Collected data
┌──

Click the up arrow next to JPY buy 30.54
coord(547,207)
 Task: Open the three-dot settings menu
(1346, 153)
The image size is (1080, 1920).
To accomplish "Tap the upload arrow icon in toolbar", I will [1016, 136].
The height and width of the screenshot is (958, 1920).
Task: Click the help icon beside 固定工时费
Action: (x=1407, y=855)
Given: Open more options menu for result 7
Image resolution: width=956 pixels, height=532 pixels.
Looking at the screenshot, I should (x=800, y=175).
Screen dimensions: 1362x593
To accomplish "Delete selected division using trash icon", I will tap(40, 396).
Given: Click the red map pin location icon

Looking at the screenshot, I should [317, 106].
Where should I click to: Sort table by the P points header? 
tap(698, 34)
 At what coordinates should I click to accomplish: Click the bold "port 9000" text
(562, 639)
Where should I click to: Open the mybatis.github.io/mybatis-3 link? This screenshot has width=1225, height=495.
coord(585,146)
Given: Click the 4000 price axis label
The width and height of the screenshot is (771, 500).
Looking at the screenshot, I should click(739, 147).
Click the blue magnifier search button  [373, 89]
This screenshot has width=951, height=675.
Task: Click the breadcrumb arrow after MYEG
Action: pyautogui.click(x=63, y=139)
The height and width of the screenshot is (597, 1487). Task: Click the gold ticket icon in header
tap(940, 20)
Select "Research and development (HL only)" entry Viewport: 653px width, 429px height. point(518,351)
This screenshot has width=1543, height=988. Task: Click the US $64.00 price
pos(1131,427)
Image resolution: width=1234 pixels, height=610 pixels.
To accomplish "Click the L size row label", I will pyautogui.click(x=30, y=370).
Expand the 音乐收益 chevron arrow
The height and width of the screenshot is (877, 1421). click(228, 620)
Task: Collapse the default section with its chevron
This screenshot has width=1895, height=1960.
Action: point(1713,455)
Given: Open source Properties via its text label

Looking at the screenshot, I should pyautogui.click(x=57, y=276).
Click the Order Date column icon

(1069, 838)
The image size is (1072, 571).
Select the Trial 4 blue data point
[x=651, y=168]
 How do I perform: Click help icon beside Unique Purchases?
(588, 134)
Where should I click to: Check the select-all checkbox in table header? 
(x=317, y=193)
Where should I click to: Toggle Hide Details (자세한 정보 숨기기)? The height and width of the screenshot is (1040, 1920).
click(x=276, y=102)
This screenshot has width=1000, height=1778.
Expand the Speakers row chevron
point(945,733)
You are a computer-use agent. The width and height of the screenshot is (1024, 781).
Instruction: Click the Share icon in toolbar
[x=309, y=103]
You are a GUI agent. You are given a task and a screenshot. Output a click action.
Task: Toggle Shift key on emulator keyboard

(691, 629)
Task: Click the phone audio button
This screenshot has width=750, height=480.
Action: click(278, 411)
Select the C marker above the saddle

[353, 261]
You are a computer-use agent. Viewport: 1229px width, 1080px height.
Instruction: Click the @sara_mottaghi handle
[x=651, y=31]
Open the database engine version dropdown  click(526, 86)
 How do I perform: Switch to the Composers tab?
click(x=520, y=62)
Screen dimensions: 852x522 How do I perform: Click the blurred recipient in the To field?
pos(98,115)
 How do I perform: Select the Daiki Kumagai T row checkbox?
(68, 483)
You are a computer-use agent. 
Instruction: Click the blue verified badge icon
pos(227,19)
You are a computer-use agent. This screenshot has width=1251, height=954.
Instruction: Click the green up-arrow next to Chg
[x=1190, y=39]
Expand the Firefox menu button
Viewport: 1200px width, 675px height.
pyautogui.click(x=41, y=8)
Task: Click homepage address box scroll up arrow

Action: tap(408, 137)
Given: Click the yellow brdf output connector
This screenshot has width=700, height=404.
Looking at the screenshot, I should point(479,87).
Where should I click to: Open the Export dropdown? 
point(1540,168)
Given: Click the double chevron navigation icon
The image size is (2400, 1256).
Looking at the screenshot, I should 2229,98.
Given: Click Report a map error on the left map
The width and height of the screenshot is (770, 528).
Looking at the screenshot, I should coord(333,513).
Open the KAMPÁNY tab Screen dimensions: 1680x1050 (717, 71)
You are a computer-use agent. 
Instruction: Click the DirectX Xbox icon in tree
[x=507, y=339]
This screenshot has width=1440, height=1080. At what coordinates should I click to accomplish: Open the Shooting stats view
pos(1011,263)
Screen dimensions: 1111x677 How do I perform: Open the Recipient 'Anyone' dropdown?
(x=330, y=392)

└──

# TASK PROMPT
Find every line in the records that holds the word "computer", then state the count alone.

# EXERCISE RESULT
5